There have been many reasons for Western New Yorkers to believe that Buffalo’s economic resurgence is not some transitory flash in the pan, but a real and sustainable trajectory that bodes well for years to come. And now, there’s another: The benefits of the city’s renewal are creeping into Buffalo’s East Side, where development and opportunity have long been strangers.
LP Ciminelli, a Buffalo development company, is planning a $70 million housing development in the Fillmore-Leroy neighborhood, the largest such development on the East Side in decades. With it, other developments are expected to follow suit.
The project is planned to cover 27 acres on the site of the former Central Park Plaza and will include about 600 rental units – four-story apartment buildings, three-story walk-up flats and two-story townhouses. They will support a mixture of incomes and are meant, in large part, to house the people in the jobs being produced on the Main Street corridor from the University at Buffalo’s South Campus to the UB Medical School, which is moving to the Buffalo Niagara Medical Campus.

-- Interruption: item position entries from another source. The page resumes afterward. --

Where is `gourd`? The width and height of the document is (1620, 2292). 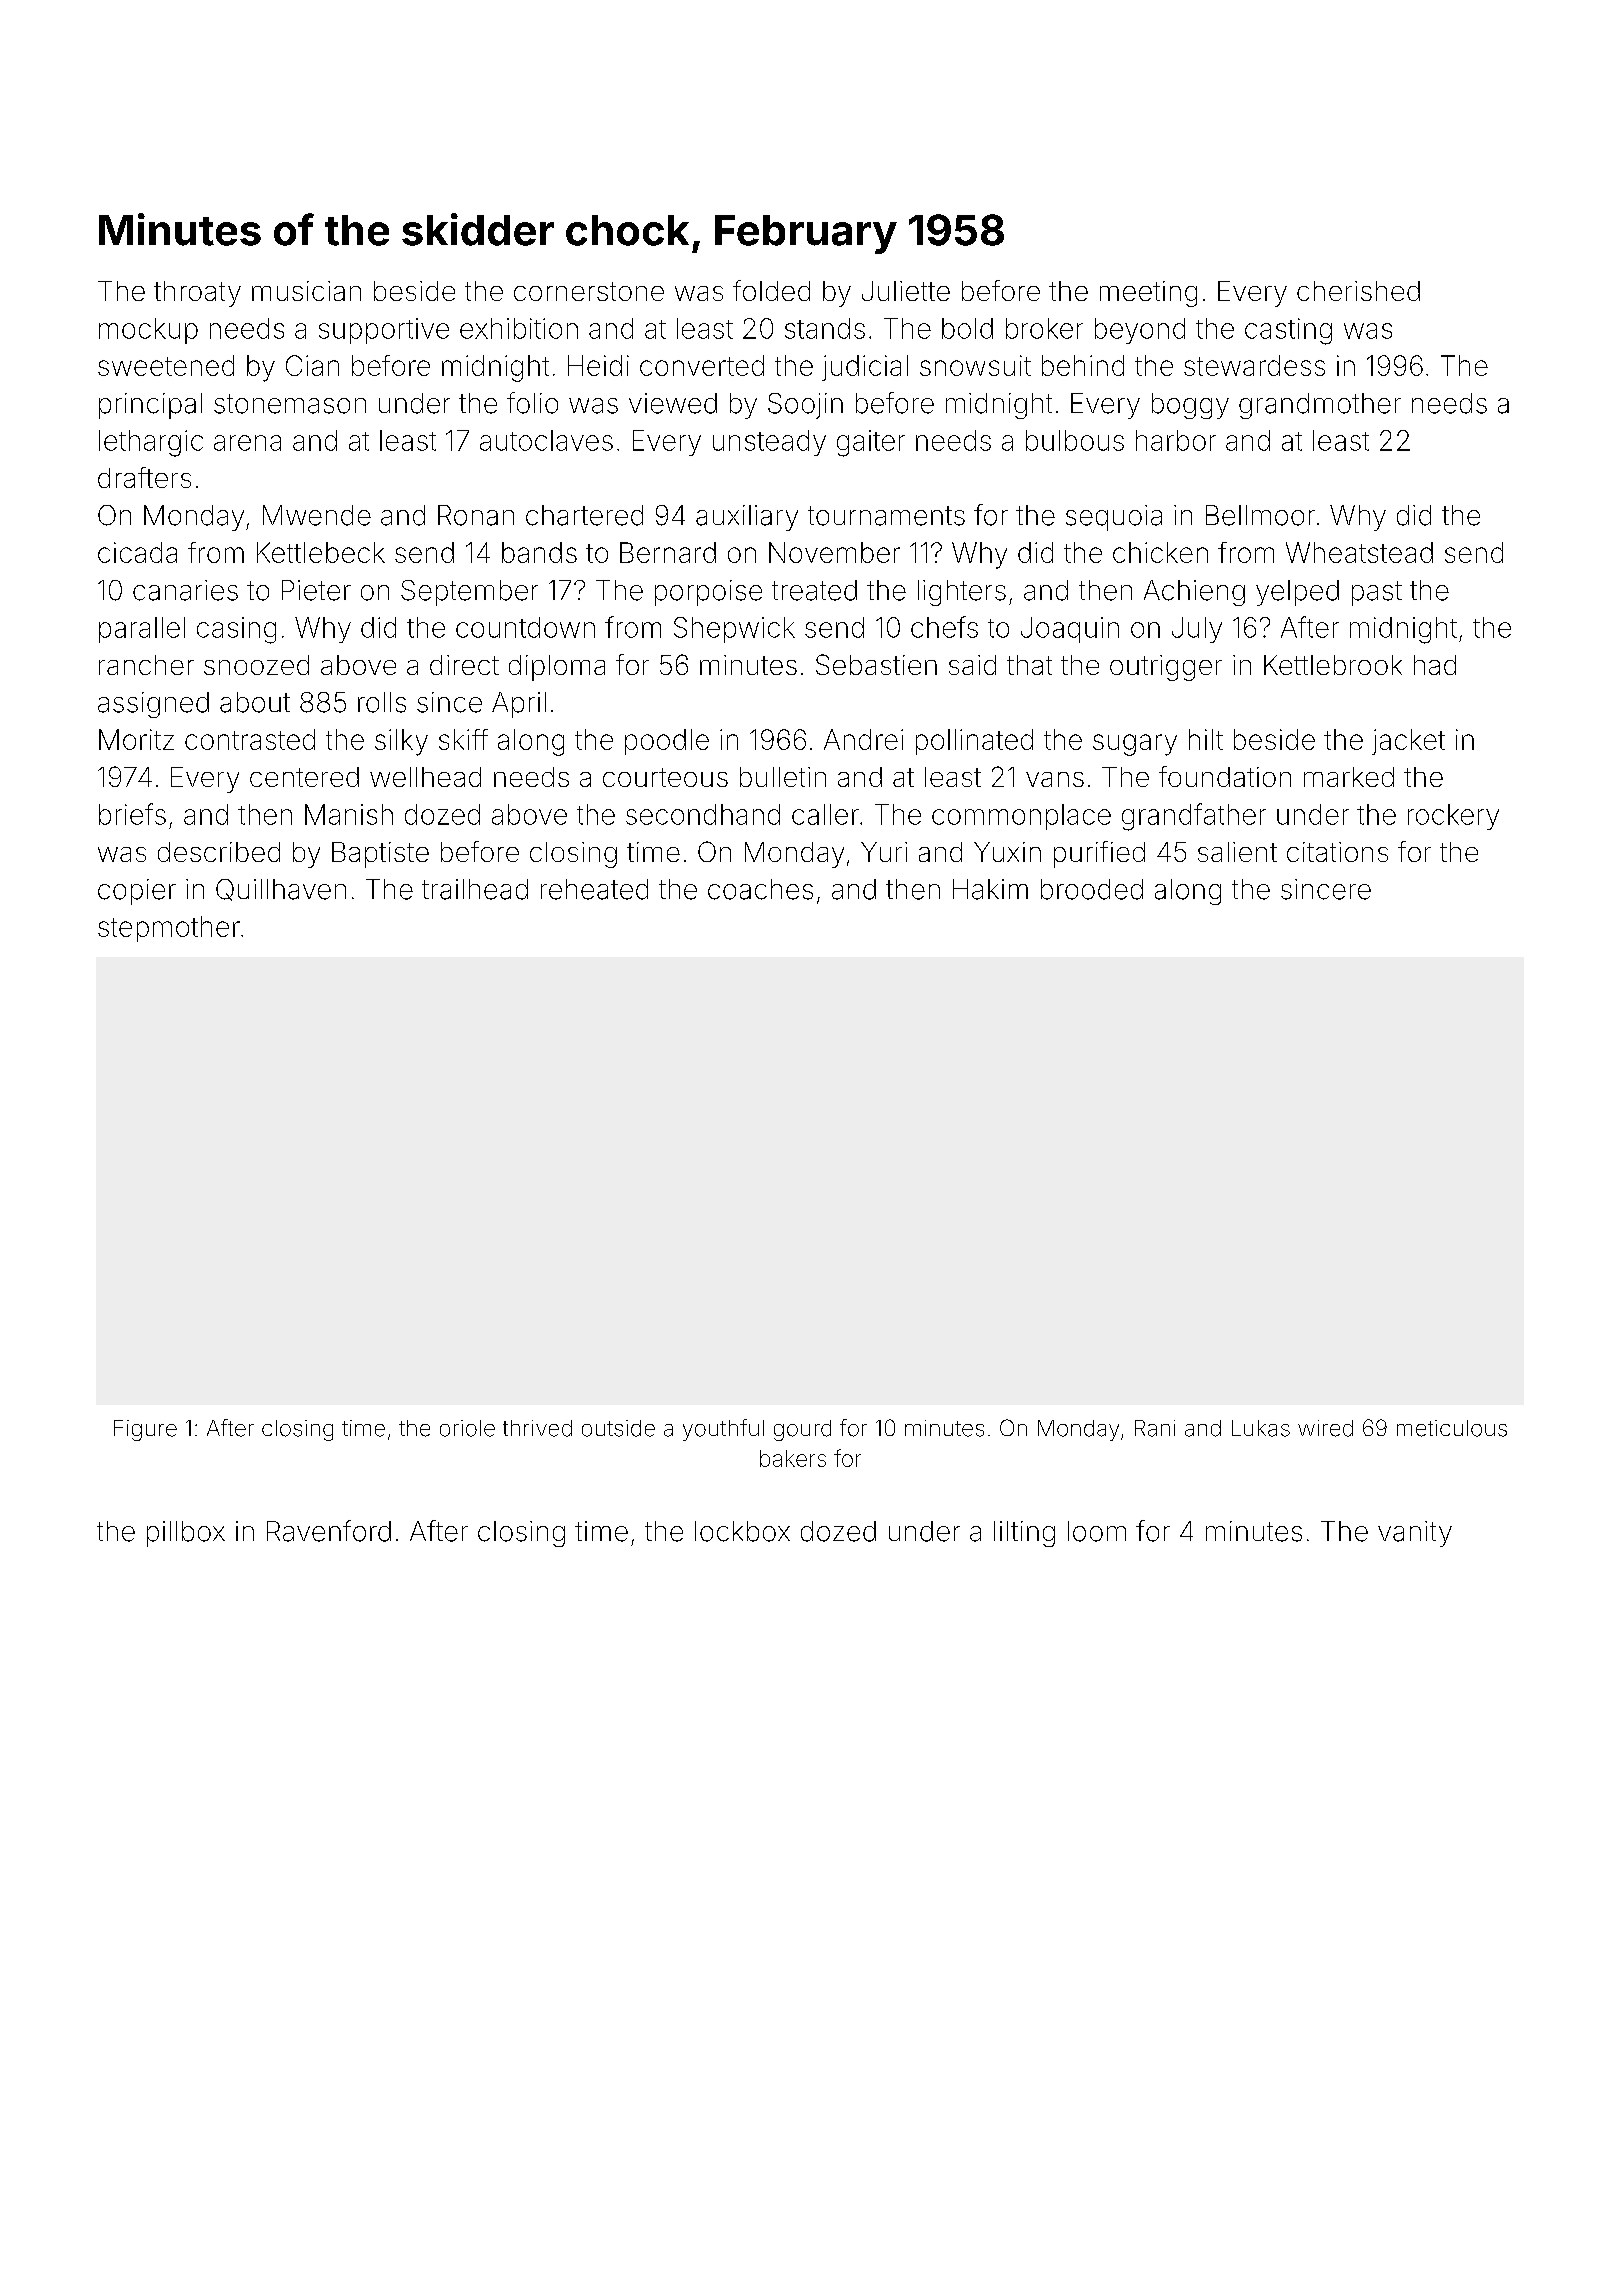
gourd is located at coordinates (802, 1430).
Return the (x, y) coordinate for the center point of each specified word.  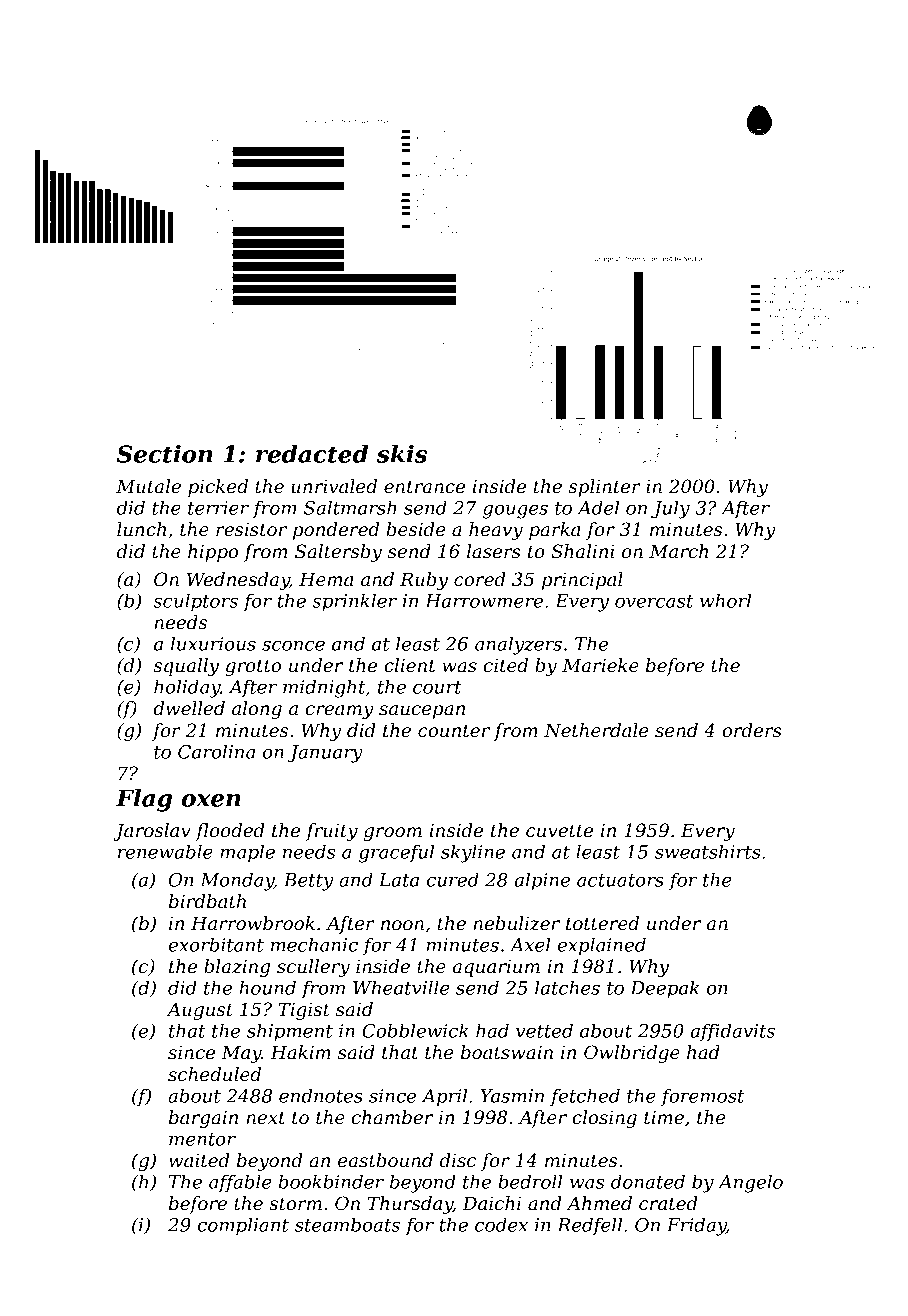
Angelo (750, 1183)
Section (165, 454)
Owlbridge (632, 1054)
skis (402, 454)
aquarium (496, 968)
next (265, 1118)
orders (752, 730)
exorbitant (216, 944)
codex (501, 1224)
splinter (604, 488)
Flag (144, 800)
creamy (340, 712)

The neighborhood is 86 percent African-American and, as critical as the project is for an underserved part of the city, it is also a positive sign that Ciminelli went about planning for it in a way that was inclusive and respectful of the area’s residents. Among the steps along the way were community meetings, for which the company was praised on Monday.
“They were attentive to listening to the concerns of the people,” said Renee Keith, executive director of Elim Christian Fellowship, which is adjacent to the former plaza.
There are several other positive aspects about this project, including:
• It restores a neighborhood that had been split by Central Park Plaza, which was demolished in 2012 and 2013. Three principal thoroughfares – Hill Street and Wade and Chalmers avenues – will be reconnected. The project doesn’t call for retail but is expected to attract new businesses.
“What we are doing is re-establishng the street grid and knitting that neighborhood back together,” said John Ciminelli, the company’s senior vice president. That’s a significant achievement.
• The project is friendly to mass transit, with the Amherst Metro Station nearby. What is more, by re-establishing the street grid, the possibility exists for the Niagara Frontier Transportation Authority to establish additional bus routes.
• The project is expected to produce its own ripple effects, including – if residents’ hopes are realized – opening of a supermarket.
• Other than seeking tax credits for brownfield cleanup – something that is of significant benefit on its own – Ciminelli is not seeking any additional tax breaks. The company has real skin in this game; its leaders obviously believe in the long-term prospects for the city and for this development.
And for good reason. The economic growth occurring around Buffalo are real. They’re not based on silver bullets, but on developing new, high-tech economies that will be self-sustaining and producing wealth for decades to come. The effects are radiating around Buffalo, and while that is terrific for the community as a whole, it is especially good news that the renewal is reaching into the city’s East Side.